Text provided
Expanding the repertoire of antigen targets for CAR-T is another viable approach. In this respect, universal anti-CD123 CAR-T (UCART123) therapy initiated by Cellectis (2017) was not as successful as the CD19 one. The first two patients treated in two clinical trials for AML and blastic plasmacytoid dendritic cell neoplasm (BPDCN) experienced sCRS and capillary leak syndrome (CLS), which contributed to the death of one of the patients84. A clinical trial by Stemline Therapeutics, targeting the same CD123 with a monoclonal antibody demonstrated a similar toxicity profile as 3 of 32 patients experienced grade 5 CLS (resulting in their death). However, the therapy was hailed as generally effective85. At the same time, the phase I trial targeting CD123 with auto CAR-T cells in AML and BPDCN patients did not reveal any CLS cases16 and is therefore possible that the UCART123 toxicity profile (in CLS) could be attributable either to the allogenic origin of cells or to other yet unknown factors.

Alternatively, Celyad is developing a CAR-T bearing Natural Killer Receptor-2 that can potentially target several antigens both in solid and hematological malignancies. In a phase I clinical trial designed to treat AML and MM (NCT02203825), an acceptable safety profile was observed with no evidence of CRS, TLS or off-tumor/on-target toxicity during the first two (out of four) dose levels. At the same time, no objective responses were reported, although there was an improvement in overall survival after the therapy86,87. Currently, a phase I clinical trial which enrolled patients with different cancers is ongoing (NCT03018405) and indicates encouraging initial efficacy giving disease stabilisation for 2 out of 3 patients with colon cancer, whereas 1 AML patient experienced morphological CR88,89.

Saved entries
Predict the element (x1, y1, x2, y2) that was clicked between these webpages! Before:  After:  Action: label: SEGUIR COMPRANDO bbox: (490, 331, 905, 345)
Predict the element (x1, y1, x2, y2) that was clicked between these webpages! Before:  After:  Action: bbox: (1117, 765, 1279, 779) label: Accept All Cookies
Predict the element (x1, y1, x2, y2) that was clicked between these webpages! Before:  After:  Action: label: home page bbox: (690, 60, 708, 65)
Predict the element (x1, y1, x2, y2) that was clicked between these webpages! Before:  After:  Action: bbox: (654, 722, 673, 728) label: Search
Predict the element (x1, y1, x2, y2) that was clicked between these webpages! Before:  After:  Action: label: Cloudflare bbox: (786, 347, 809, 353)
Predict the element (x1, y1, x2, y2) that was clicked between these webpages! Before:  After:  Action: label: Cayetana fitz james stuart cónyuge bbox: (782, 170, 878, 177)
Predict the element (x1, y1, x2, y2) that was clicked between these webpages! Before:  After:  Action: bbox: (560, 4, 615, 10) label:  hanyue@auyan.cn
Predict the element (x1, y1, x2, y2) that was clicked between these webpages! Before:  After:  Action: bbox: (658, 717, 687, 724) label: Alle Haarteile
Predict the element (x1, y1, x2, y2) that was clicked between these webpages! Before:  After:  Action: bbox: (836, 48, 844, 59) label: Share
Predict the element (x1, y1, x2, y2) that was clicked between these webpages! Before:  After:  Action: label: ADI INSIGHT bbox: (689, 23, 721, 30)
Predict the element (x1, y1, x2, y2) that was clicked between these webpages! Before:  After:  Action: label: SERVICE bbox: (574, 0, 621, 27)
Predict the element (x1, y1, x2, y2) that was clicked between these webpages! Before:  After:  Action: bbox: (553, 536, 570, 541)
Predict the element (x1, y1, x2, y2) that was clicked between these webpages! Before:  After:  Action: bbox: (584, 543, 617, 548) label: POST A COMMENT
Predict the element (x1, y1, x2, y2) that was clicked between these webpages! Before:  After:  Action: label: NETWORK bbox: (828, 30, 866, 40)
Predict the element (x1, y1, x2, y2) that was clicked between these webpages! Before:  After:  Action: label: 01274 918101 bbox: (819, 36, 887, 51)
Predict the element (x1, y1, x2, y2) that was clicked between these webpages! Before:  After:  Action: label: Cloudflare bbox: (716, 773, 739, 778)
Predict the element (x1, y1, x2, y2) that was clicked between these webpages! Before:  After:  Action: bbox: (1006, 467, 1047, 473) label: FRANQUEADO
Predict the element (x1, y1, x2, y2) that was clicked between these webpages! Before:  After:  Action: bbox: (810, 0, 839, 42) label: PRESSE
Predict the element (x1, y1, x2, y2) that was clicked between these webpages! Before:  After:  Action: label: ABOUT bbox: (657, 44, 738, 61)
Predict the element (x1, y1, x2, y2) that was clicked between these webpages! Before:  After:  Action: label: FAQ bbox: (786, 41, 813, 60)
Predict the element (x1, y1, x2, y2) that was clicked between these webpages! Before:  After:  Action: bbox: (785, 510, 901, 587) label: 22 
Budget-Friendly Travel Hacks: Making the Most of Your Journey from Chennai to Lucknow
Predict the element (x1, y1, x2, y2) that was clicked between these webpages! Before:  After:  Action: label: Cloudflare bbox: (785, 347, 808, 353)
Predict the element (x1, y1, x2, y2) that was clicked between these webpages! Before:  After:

Task details
In the text on CAR-T antigen targets, how many patients in the Stemline Therapeutics trial targeting CD123 experienced grade 5 capillary leak syndrome?

Answer to this problem
3 of 32 patients.